-- WHAT IS EXPECTED --
Look below for the line with "1550x778 pixels. How"; begin the copy there and stop after the line with "the Save and", keeping the text exact and the pictures out.

-- RECORDED DATA --
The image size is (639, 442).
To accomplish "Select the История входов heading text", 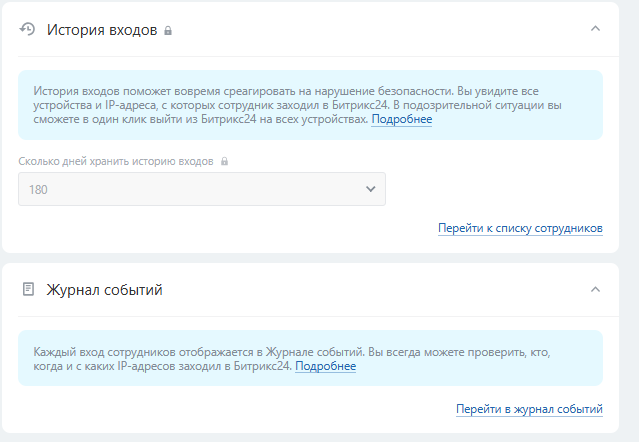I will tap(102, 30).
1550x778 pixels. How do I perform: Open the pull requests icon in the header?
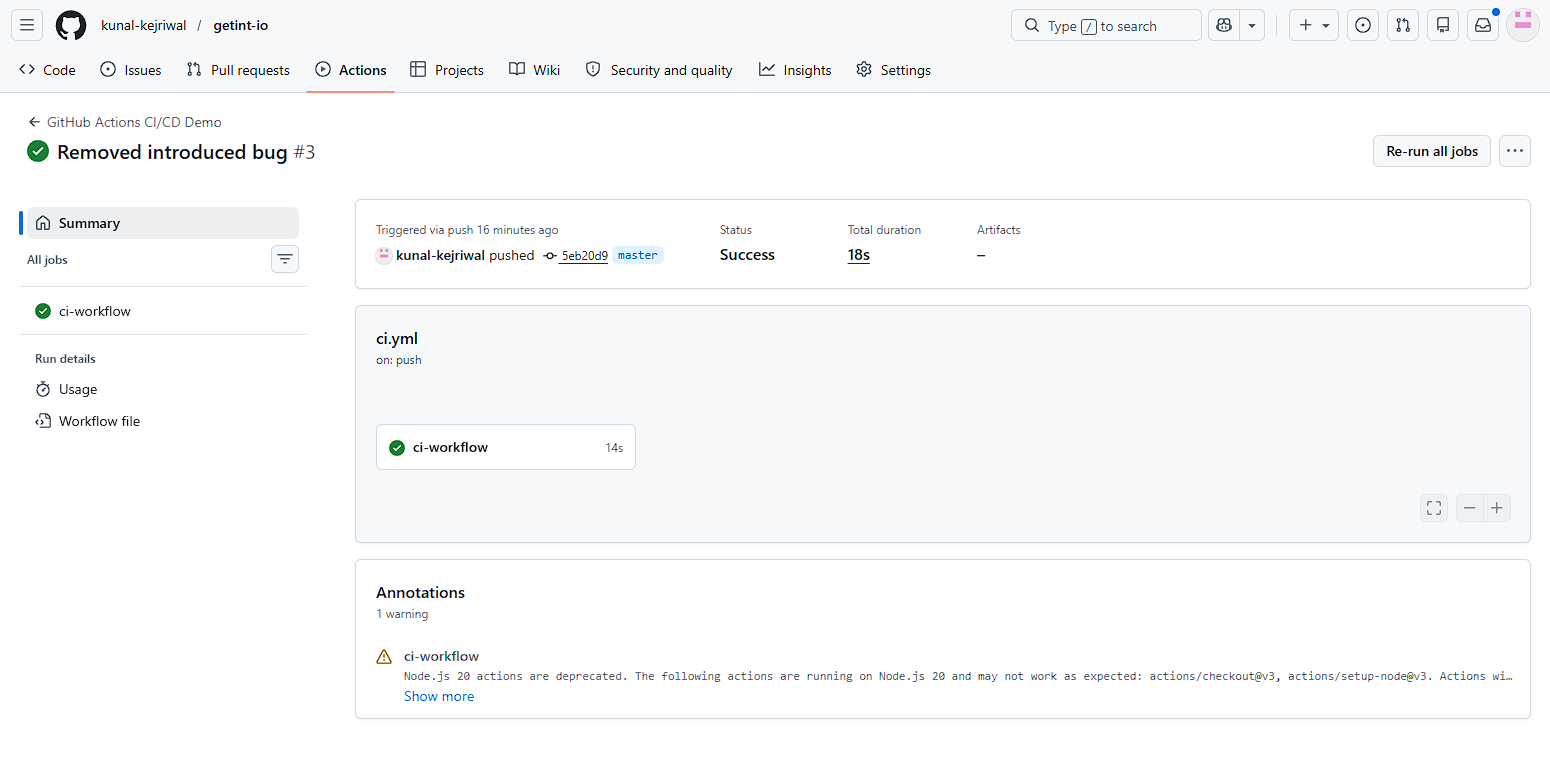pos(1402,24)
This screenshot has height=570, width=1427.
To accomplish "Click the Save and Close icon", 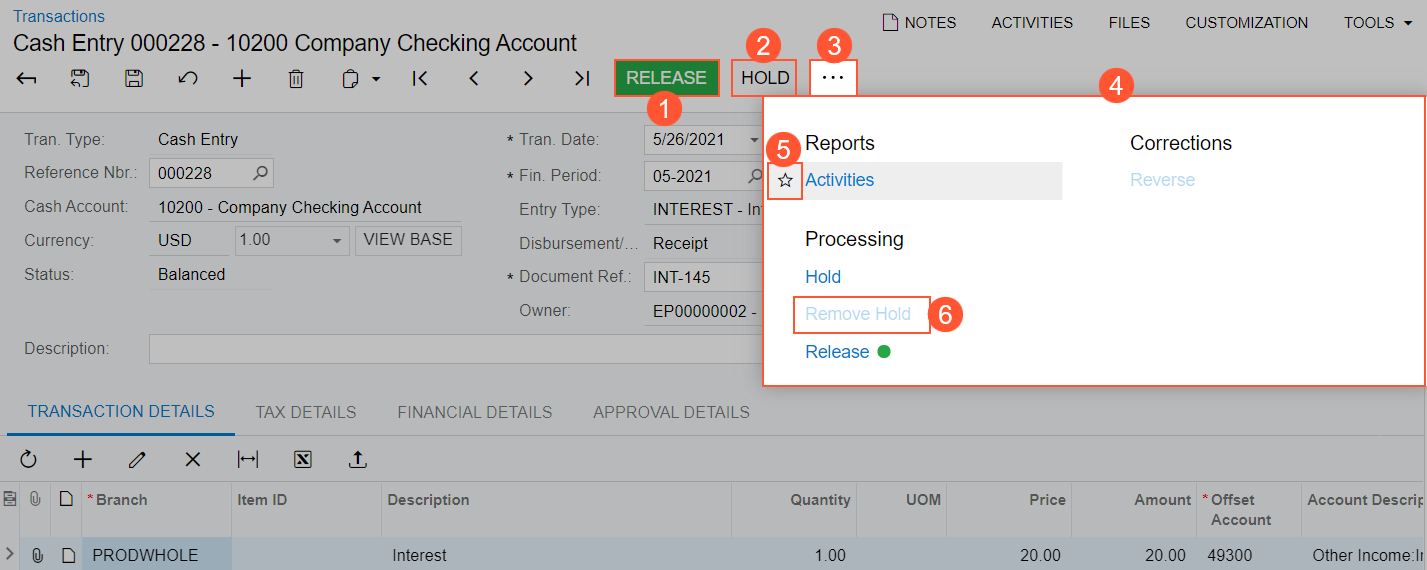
==
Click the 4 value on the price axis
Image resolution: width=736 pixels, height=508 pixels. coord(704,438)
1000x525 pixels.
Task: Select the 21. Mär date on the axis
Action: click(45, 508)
--
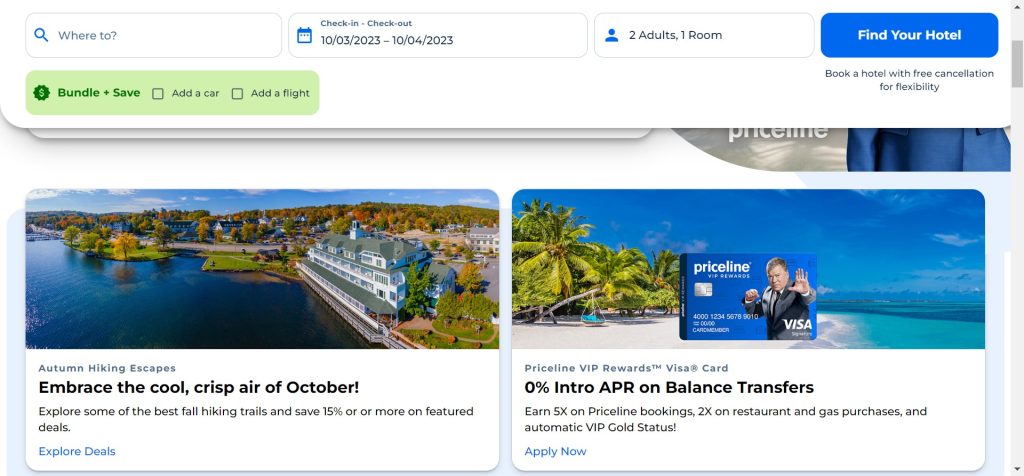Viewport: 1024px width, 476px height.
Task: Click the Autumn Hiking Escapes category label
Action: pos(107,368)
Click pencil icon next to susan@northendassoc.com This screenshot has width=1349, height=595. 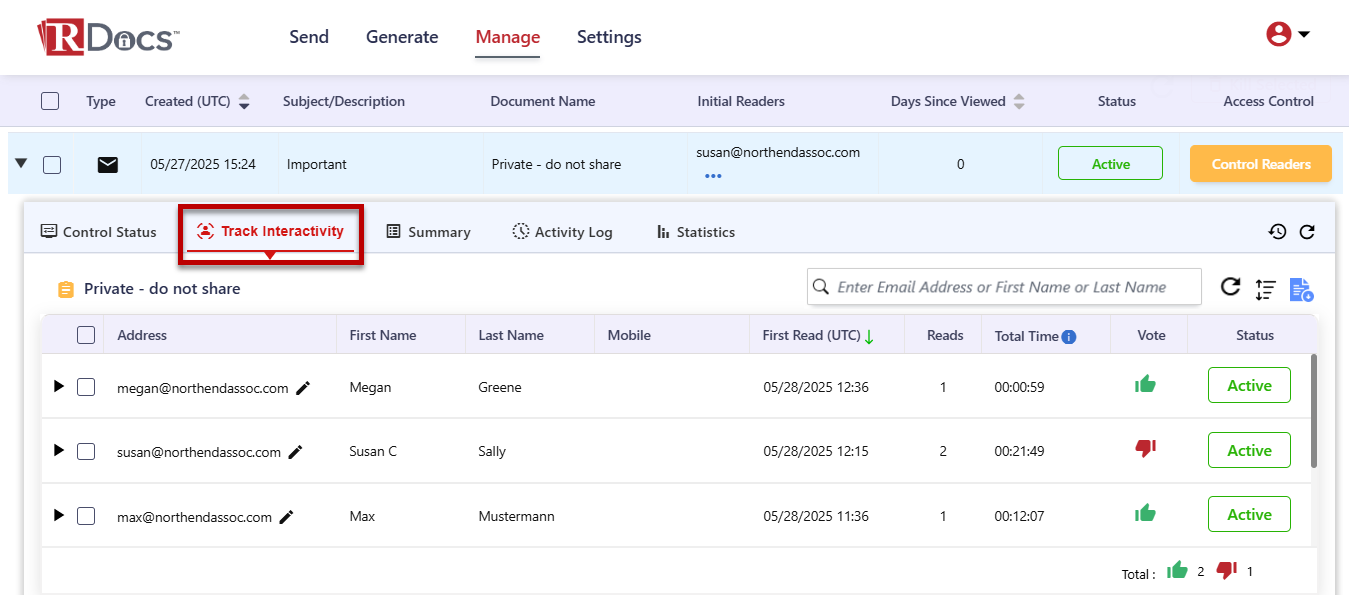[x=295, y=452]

-- EXERCISE ANSWER --
1550x778 pixels. How do I perform: Open the pull requests icon in the header?
pos(1402,24)
This screenshot has height=570, width=1427.
To accomplish "Click the Save and Close icon", 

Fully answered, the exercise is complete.